Il s’agit là aussi d’un stratagème.

Comme le note Jamsaz : « L’Iran a le potentiel de devenir le Japon ou la Corée du Sud du Moyen-Orient, non pas avec des bombes, mais avec des banques, des ports et un marché dynamique. Pourtant, ce potentiel a longtemps été sacrifié sur l’autel du dogme idéologique.»

Ce changement soudain de ton — de « Mort à l’Amérique » à des arguments d’investissement — soulève une question plus profonde : le régime est-il réellement prêt à changer de cap ? Ou s’agit-il encore une fois de feindre le pragmatisme pour éviter de rendre des comptes ?

La négociation comme bouclier, pas comme passerelle
L’analyse montre clairement qu’il ne s’agit pas d’un véritable rapprochement. Elle décrit plutôt un objectif bien plus cynique : « Un changement tactique visant à neutraliser la pression internationale, à réduire le risque de conflit militaire, à réintégrer un accord de type JCPOA et, surtout, à gagner du temps pour reconstruire la capacité nucléaire et stabiliser les troubles internes.»

Dans cette interprétation, la diplomatie n’est pas une passerelle vers la réforme, mais un bouclier, utilisé pour temporiser, détourner l’attention et se regrouper.

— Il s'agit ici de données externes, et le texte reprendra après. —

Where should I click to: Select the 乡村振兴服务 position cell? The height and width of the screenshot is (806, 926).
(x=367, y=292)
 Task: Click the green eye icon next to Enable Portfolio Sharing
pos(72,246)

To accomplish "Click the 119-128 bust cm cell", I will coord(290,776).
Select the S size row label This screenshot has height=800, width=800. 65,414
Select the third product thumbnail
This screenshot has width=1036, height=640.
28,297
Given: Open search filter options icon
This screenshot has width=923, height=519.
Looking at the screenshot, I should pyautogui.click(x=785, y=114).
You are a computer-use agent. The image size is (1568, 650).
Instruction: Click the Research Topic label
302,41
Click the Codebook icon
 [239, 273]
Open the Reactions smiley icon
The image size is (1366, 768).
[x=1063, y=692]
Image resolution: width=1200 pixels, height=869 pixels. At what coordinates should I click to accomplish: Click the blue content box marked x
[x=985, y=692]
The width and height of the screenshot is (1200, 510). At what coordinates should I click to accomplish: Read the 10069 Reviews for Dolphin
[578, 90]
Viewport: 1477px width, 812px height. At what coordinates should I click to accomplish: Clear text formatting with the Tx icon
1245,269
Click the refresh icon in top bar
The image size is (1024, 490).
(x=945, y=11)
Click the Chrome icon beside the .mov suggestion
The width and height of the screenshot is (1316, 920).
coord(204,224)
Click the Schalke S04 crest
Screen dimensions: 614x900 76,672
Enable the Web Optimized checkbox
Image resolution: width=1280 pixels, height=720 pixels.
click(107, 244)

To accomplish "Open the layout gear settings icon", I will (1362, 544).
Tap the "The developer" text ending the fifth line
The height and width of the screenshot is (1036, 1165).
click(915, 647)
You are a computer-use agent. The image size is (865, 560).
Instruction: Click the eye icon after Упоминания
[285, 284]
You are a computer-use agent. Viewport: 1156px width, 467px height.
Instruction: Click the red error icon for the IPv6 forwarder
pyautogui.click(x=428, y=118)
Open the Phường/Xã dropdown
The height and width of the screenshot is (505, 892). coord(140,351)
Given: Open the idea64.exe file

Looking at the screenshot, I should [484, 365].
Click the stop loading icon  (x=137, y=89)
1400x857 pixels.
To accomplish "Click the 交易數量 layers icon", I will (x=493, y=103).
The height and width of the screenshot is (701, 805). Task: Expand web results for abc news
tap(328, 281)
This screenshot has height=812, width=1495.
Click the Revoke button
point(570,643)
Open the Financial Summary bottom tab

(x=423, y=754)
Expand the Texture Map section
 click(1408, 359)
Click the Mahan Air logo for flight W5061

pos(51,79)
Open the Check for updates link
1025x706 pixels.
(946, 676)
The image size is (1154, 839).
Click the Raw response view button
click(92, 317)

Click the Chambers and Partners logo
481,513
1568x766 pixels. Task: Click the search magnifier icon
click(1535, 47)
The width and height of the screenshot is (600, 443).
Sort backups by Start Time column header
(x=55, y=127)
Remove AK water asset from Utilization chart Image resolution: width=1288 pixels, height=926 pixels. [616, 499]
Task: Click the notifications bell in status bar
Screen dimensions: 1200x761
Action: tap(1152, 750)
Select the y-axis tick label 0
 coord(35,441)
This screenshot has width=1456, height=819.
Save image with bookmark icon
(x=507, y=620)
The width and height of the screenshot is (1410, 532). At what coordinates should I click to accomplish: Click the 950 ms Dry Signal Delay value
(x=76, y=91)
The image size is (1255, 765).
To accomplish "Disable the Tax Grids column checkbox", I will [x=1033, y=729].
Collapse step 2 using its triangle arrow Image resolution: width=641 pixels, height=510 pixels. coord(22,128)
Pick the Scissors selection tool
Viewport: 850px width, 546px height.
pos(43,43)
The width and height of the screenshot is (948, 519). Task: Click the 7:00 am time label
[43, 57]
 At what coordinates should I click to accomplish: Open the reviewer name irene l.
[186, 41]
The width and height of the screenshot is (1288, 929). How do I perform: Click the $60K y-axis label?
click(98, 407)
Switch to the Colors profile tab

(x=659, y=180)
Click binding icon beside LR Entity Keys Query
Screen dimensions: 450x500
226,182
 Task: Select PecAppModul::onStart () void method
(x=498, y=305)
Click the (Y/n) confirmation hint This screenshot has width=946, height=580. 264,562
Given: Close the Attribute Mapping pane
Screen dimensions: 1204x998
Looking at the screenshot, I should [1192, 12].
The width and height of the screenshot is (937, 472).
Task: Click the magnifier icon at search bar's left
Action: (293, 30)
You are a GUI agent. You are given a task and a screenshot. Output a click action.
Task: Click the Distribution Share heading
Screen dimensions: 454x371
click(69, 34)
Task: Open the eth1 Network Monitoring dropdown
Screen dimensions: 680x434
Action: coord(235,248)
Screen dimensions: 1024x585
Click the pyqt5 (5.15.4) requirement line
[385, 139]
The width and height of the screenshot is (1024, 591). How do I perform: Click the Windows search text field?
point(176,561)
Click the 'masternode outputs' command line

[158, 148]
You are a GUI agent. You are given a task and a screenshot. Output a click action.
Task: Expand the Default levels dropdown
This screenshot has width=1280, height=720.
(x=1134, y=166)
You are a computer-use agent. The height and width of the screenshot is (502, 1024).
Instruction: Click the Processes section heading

Cela est renforcé par l’avertissement final de l’article : même si les dirigeants du régime font preuve d’une ouverture temporaire, la structure profonde de la République islamique reste idéologiquement ancrée. Nombre de ses dirigeants religieux, des élites des Gardiens de la révolution et de ses loyalistes endoctrinés interprètent encore tout investissement étranger, notamment américain, comme un acte d’« infiltration », de « subversion culturelle » ou d’« espionnage économique ».

En d’autres termes, même un clin d’œil tactique à l’engagement est politiquement radioactif au sein même du système.

L’illusion de la flexibilité
Jamsaz exprime ce que beaucoup d’Iraniens comprennent déjà : la véritable crise du régime n’est pas économique, mais existentielle. La République islamique est prisonnière d’une contradiction qu’elle a elle-même créée. Pour survivre économiquement, elle doit s’ouvrir. Mais pour préserver son identité idéologique, elle doit rester fermée.

Pris entre ces deux impératifs, le régime recourt à sa vieille ruse : faire semblant de faire des compromis, mais ne jamais changer. Parler de paix tout en se préparant à la confrontation. Prêcher la réforme tout en écrasant la dissidence. Accueillir les investisseurs tout en emprisonnant les critiques.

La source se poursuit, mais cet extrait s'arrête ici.